Es lo que hay valor

Eliminado de la Libertadores, el pragmático y defensivo Nacional abrió el torneo local con un empate ante Defensor que quiso más pero no pudo

La herida que le dejó Palestino tardará en cicatrizar. Nacional apostó fuerte a la Libertadores pero se fue antes de sentirle el gusto y ahora, obligado a enfocarse exclusivamente en el ámbito doméstico, arrancó a tranco lento. Sin olvidar las recientes penas ni tampoco la gran ventaja que lleva en la Tabla Anual. Sacó un puntito en su visita a Defensor Sporting. Con poco. Con lo justo. Parte de un sello que lo hizo enorme a nivel local, pero también limitado cuando le tocó pisar la arena internacional.

Le costó entrar en ritmo. Fue generalmente dominado por su rival. Pero también fue el que más peligro generó a lo largo de los 90’. Algo que parece contradictorio pero no lo es para un equipo que arrasó en el Apertura dándole espacio y pelota a aquellos rivales que saben manejarla mejor para maniatarlos primero y contragolpearlos hasta el hueso después.

Ambos equipos se pararon con sistemas espejo: 4-2-3-1. Sin embargo, hubo marcadas diferencias en la ejecución, cuando el esquema numérico se materializó en movimiento.

Defensor fue propuesta. Ambición ofensiva. Nacional fue cautela. Respuesta pragmática. Paró su línea defensiva más atrás e intentó hacerse fuerte cuando el rival dejaba brechas abiertas en su afán de ir al frente.

Un desborde de Zeballos que Mathías Alonso cabeceó por encima del horizontal, una media vuelta del centrodelantero que se fue por arriba y un tiro libre de Lozano apenas alto pusieron en aprietos al equipo de Gutiérrez.

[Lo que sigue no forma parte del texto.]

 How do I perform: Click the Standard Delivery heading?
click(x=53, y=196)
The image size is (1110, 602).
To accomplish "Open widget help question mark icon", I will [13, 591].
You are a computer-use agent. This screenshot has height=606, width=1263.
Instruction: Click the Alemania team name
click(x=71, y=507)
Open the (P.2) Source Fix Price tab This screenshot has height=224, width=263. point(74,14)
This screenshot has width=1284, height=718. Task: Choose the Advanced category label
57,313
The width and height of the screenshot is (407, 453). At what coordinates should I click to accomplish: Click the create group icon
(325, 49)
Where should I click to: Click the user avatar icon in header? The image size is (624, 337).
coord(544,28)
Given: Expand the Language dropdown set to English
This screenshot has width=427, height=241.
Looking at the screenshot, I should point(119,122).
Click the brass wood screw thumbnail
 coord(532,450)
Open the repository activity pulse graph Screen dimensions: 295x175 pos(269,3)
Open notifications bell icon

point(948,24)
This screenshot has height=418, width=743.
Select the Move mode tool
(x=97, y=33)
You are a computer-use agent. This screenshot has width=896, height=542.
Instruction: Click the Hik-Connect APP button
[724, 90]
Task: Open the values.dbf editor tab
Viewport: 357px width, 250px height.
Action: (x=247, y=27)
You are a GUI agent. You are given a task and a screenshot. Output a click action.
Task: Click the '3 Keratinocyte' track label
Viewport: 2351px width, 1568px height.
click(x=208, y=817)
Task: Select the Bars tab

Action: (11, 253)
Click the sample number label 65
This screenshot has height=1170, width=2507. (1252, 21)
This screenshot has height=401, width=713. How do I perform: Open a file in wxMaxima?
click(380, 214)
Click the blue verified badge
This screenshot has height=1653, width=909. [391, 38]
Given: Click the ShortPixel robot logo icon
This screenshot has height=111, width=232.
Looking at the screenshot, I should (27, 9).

Aja y Polenta tuvieron problemas cuando salieron a cortar. Debieron recurrir siempre a la infracción. Arismendi y Porras se vieron desbordados y Pereiro debió retroceder muy lejos del área rival para entrar en contacto con la pelota.

Con otro tiro libre, de Nico Olivera, Defensor volvió a acariciar el gol a los 37’. Pero con esa incidencia se diluyó el violeta y empezó a crecer Nacional. ¿Cómo? Con el repunte de Alonso. El pívot había entrado poco en juego y mal bajando los pelotazos de sus compañeros. Pero en los minutos finales, el 24 afinó su zurda, descargó con acierto y sacó al equipo de la cueva. Generó un par de tiros de esquina y tuvo la más clara a los 42’ cuando Fernández le descargó un pase largo y directo de Porras dejándolo solo frente a Campaña. Salvó el arquero con notable intervención y así se fueron al descanso.

En el complemento, Nacional fue otro. Fue el grande que avanzó en el campo y se plantó en suelo enemigo. Adelantó la zona de presión y recuperó arriba.

El partido comenzó a jugarse en cancha violeta y Nacional generó varios córners. En un centro se pelearon los grandotes y la pelota le quedó a Fernández, pero Campaña volvió a salvar su arco.

Porras se hacía dueño del partido. Y Nacional volvía a ser el del Apertura. El equipo corto y práctico. El cuadro sólido que en base a la aceleración de mitad de cancha en adelante se torna peligroso. Pero los cambios que decidió Gutiérrez para ir decididamente en búsqueda de los tres puntos le frenaron el ímpetu: Recoba por Fernández y Bueno por De Pena.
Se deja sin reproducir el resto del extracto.